My setup is three docker container each running couchbase:latest with different port-mappings to the Docker host: here i
s the excerpt of my docker-compose.yaml:
cdb1:
ports:
- "8091-8096:8091-8096"
- "11210:11210"
cdb2:
ports:
- "11091-11096:8091-8096"
- "12210:11210"
cdb3:
ports:
- "12091-12096:8091-8096"
- "13210:11210"
The nodes are connected using a user defined docker network, all nodes have hostnames, a domainname, and a complete /etc/hosts file listing all three nodes on each node. The cluster is constructed by referring to the nodes per name.
To access those nodes from the Dockerhost I followed the manual and configured external access on all three nodes via posting to /node/controller/setupAlternateAddresses/external
on each node, providing the hostname 127.0.0.1 and appropriate settings for kv, fts, cbas, n1ql, mgmt, capi and eventingAdminPort.
This setup works flawlessly until I test failover by stopping a node. Auto failover happens, but when I restart the disabled node, it starts to write this into the logs:
> Service 'backup' exited with status 1. Restarting.
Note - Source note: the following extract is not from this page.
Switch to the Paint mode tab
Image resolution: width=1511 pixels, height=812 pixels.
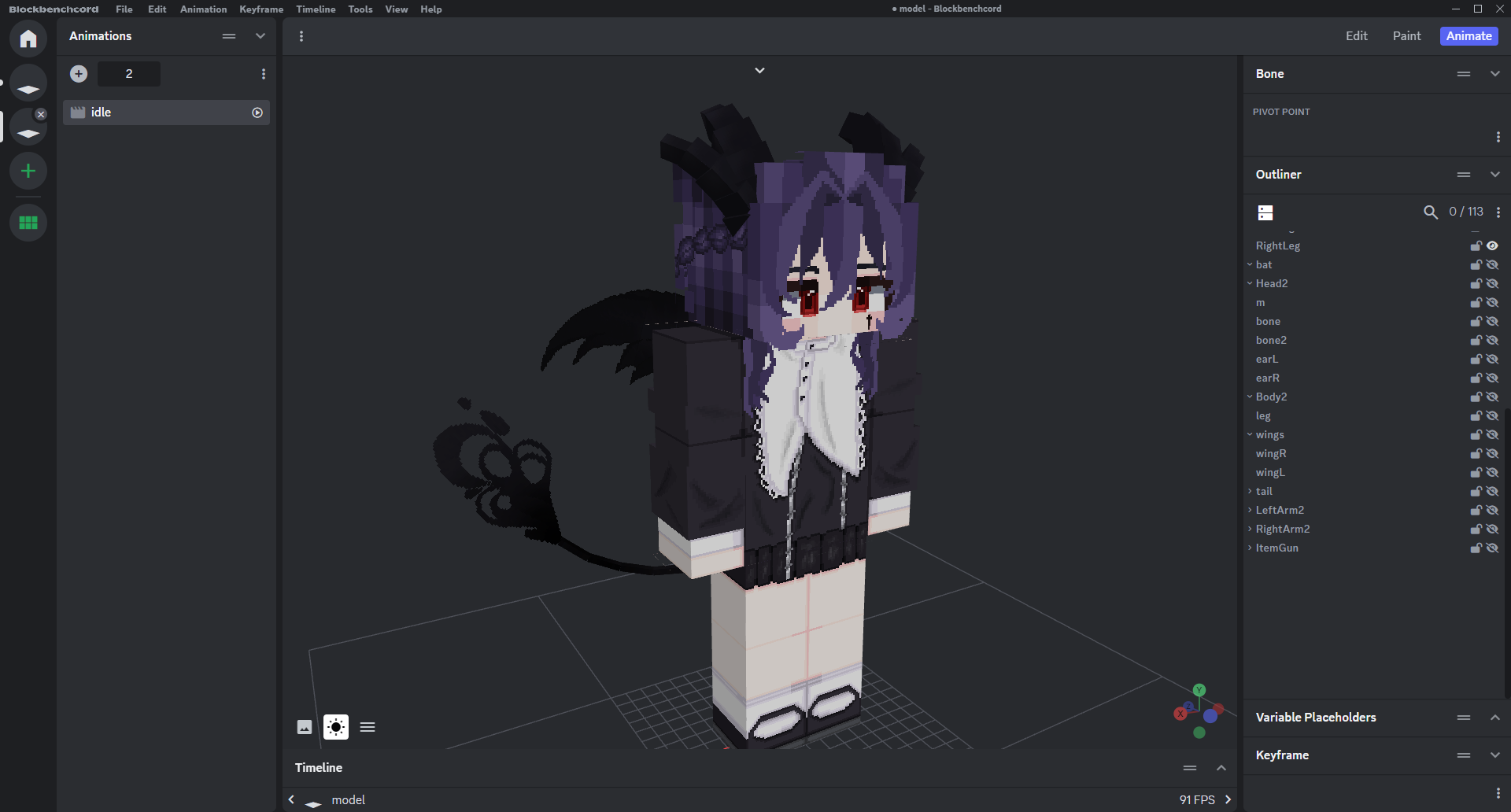click(x=1406, y=36)
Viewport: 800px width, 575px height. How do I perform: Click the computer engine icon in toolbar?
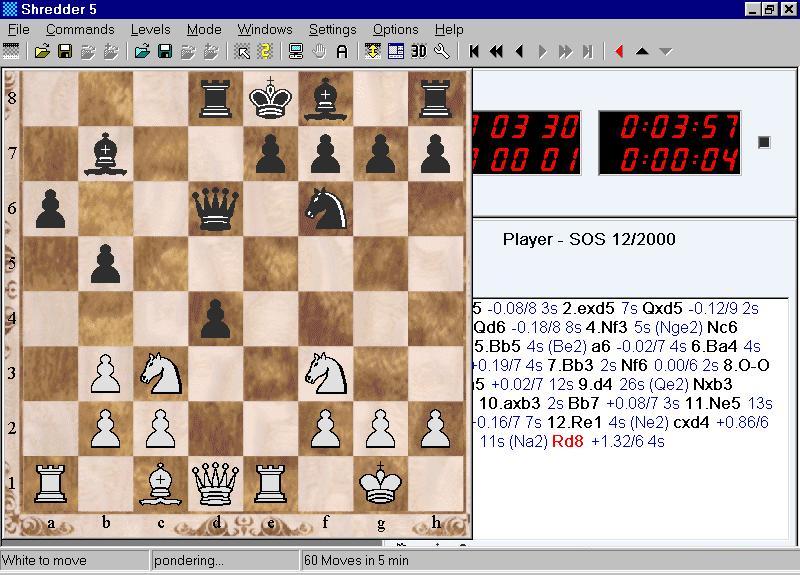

Messages: 2022-09-26T15:04:31.826Z WARN (REST) (Attempt 2) (GET) Retrying request to endpoint '/pools': which failed due to error: failed to perform request: Get "http://127.0.0.1:11091/pools": dial tcp 127.0.0.1:11091: connect: connection refused 2022-09-26T15:04:31.826Z DEBUG (REST) (Attempt 3) (GET) Dispatching request to 'http://127.0.0.1:11091/pools' 2022-09-26T15:04:31.826Z ERROR (REST) (Attempt 3) (GET) Failed to perform request to 'http://127.0.0.1:11091/pools': Get "http://127.0.0.1:11091/pools": dial tcp 127.0.0.1:11091: connect: connection refused 2022-09-26T15:04:31.826Z WARN (REST) (Attempt 3) (GET) Request to endpoint '/pools' failed due to error: failed to perform request: Get "http://127.0.0.1:11091/pools": dial tcp 127.0.0.1:11091: connect: connection refused 2022-09-26T15:04:31.927Z ERROR (Main) Failed to run node {"err": "could not create REST client: failed to get cluster information: failed to get cluster metadata: failed to execute request: failed to execute request: exhausted retry count after 3 retries, last error: failed to perform request: Get \"http://127.0.0.1:11091/pools\": dial tcp 127.0.0.1:11091: connect: connection refused"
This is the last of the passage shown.